++++ Texte source ++++

# petites histoires autocollant pomme



## pil38 (16 Mai 2004)

avez vous une pomme sur la lunette arriere de votre voiture ? si oui a-t-elle deja servi a vous reconnaitre avec des macusers ...??? avez vous des petites anecdotes a ce sujet ???


----------



## macinside (16 Mai 2004)

mais si on a pas de voiture ?


----------



## TibomonG4 (16 Mai 2004)

Tu te balades avec une pomme croquée à la main comme Chagregel et ça devrait marcher aussi bien. C'est même mieux pour draguer les filles. Tu devrais essayer sur le stand du Pommier lors de l'Apple Expo


----------



## Anonyme (16 Mai 2004)

Non. Par contre j'ai un champignon à l'avant et un légume sur le siège passager.


----------



## iMax (16 Mai 2004)

J'ai pas de voiture, je peux pas voter


----------



## nato kino (16 Mai 2004)

Je les colle sur les voitures de sociétés qui vendent du PC !!


----------



## pil38 (16 Mai 2004)

moi je dis ca car un jour ca m'a servi lors d'un controle gendarmerie, j'avais papiers de la voiture mais pas de permis, le gendarme a regardé mon assurance ... en regle, le tour de la voiture ... tout allait, il a du voir la pomme car il m'a dit texto : "je vous met rein ... car il faut bien s'entraider ! d'autres corporations le font bien !".


----------



## Finn_Atlas (16 Mai 2004)

Lait ré tour !


----------



## TibomonG4 (16 Mai 2004)

nato kino a dit:
			
		

> Je les colle sur les voitures de sociétés qui vendent du PC !!



Nato tu es un grand pervers


----------



## Anonyme (16 Mai 2004)

Moi j'ai un autocollant Microsoft sur ma poubelle et intel inside sur mon micro-ondes...


----------



## woulf (16 Mai 2004)

La seule fois ou j'ai collé un autocollant à la pomme sur ma bagnole, je me suis fait emboutir le coffre dans la semaine qui a suivi par un jeune con en audi tt en train de téléphoner et qui n'a pas vu qu'on était arrêté sur la voie d'accélération de l'autoroute pour cause de 38 tonnes arrivant à fond...

++++ Données fournies ++++

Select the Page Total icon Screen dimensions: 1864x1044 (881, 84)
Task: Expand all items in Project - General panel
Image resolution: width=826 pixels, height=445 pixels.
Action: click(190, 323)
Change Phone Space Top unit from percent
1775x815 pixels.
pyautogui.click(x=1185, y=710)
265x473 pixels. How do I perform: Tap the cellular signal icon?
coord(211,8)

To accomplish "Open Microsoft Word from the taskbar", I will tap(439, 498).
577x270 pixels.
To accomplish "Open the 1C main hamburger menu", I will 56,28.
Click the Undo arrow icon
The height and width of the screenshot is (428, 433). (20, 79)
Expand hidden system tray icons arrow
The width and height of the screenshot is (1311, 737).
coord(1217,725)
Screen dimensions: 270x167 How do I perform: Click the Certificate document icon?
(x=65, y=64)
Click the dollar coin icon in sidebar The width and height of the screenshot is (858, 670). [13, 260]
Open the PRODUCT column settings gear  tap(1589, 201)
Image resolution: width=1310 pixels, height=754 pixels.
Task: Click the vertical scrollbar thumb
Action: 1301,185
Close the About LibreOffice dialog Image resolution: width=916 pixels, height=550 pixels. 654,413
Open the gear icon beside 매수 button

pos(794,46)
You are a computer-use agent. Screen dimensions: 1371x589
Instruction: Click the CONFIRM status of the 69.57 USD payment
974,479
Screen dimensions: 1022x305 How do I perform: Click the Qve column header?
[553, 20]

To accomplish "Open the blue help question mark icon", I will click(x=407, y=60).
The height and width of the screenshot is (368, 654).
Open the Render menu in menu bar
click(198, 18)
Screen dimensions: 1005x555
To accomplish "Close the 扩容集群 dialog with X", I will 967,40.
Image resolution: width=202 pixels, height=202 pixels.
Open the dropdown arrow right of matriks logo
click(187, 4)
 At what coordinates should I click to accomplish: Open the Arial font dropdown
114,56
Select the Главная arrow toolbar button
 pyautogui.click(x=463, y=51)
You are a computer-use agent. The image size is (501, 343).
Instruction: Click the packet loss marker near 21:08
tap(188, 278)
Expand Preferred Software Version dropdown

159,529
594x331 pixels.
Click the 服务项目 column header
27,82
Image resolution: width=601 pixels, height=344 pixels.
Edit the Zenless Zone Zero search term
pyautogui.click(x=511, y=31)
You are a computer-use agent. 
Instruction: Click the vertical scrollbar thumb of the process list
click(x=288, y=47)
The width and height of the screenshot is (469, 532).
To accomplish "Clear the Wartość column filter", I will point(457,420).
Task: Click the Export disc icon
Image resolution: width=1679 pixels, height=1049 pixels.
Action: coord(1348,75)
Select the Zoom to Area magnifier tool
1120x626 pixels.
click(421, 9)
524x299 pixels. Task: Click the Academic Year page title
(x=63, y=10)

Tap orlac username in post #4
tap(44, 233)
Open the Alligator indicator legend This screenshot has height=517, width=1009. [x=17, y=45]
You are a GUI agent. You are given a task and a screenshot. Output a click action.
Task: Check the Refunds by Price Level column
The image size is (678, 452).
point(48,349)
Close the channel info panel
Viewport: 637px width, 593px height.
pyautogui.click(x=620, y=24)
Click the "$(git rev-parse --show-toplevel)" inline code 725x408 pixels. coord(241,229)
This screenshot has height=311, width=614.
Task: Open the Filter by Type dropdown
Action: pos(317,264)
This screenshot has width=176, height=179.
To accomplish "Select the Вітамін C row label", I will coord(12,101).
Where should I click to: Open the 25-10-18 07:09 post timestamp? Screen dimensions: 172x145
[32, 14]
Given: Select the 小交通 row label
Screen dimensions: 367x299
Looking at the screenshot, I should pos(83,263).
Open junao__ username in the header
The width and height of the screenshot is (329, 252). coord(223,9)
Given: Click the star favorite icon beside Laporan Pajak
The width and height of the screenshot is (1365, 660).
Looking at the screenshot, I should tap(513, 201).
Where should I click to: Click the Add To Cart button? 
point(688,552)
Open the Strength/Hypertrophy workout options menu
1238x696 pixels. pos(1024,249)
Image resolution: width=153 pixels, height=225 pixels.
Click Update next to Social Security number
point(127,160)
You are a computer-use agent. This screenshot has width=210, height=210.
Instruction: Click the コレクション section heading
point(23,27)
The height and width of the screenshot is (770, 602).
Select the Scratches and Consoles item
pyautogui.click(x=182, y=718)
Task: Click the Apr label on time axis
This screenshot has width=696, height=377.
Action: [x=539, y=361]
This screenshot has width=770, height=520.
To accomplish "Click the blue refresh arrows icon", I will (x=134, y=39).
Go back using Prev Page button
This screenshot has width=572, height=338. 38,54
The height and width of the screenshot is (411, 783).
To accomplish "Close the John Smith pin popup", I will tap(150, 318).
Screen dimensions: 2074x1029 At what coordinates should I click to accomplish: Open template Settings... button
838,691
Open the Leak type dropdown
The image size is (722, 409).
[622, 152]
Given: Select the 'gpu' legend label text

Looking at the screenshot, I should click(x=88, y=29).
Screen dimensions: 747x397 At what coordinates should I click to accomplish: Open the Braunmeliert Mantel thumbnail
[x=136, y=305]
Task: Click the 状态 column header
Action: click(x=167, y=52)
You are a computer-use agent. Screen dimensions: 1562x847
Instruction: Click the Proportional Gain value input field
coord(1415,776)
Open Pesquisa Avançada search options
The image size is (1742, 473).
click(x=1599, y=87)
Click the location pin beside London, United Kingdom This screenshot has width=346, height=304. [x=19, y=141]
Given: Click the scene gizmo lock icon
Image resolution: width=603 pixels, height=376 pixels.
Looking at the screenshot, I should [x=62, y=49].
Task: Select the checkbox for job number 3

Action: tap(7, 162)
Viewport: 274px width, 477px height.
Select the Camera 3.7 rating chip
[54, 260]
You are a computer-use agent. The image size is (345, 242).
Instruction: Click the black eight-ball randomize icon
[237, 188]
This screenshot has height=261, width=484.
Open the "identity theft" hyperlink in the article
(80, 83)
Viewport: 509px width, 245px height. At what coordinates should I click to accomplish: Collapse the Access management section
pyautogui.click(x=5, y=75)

++++

» **À faire**:
1/ Recopiez, dans le fil sur l'autocollant à la pomme, tout ce qui va de « moi je dis ca » jusqu'à « Finn_Atlas (16 Mai 2004) ».
2/ Écrivez la suite du fil sur l'autocollant à la pomme, après le dernier message affiché.
Le listing n'a aucun rôle ici.

» **Réponses attendues**:
1/
moi je dis ca car un jour ca m'a servi lors d'un controle gendarmerie, j'avais papiers de la voiture mais pas de permis, le gendarme a regardé mon assurance ... en regle, le tour de la voiture ... tout allait, il a du voir la pomme car il m'a dit texto : "je vous met rein ... car il faut bien s'entraider ! d'autres corporations le font bien !".


----------



## Finn_Atlas (16 Mai 2004)

2/
Faut pas être trop superstitieux mais là, j'ai dit STOP, je prends plus le risque


----------



## Anonyme (16 Mai 2004)

Moi j'en ai un sur mon réfrigérateur ... mon iFrig'










Et oui forcément s'est fédérateur, j'en ai fait des rencontres autour de mon iFrig ...


----------



## Anonyme (16 Mai 2004)

C'est une bonne idée, mais tous mes appareils sont blancs... Non, je vais le coller au dos de mon PC portable.


----------



## einqui (17 Mai 2004)

J'en ai mis un sur ma valise. C'est sympas pour entamer des discussions a l'aeroport ou a l'hotel.


----------



## pil38 (17 Mai 2004)

on en voit parfois ... a l'arriere des voitures ! meme parfoisb encore des multicolores !!!


----------



## pil38 (17 Mai 2004)

il est rigolo le sondage accueil macg !!!


----------



## pil38 (17 Mai 2004)

alors on ayyend les petites histoires !!!!!!!!!!!!!!!


----------



## nato kino (17 Mai 2004)

pil38 a dit:
			
		

> alors on ayyend les petites histoires !!!!!!!!!!!!!!!



On quoi ?


----------



## sylko (17 Mai 2004)

On aTTend.


----------



## woulf (17 Mai 2004)

sylko a dit:
			
		

> On aTTend.



Ceci était un message subliminal de Sylko qui n'ose pas nous avouer qu'il a troqué sa prius contre une TT


----------



## pil38 (17 Mai 2004)

eh oui ... on attend !


----------



## chagregel (17 Mai 2004)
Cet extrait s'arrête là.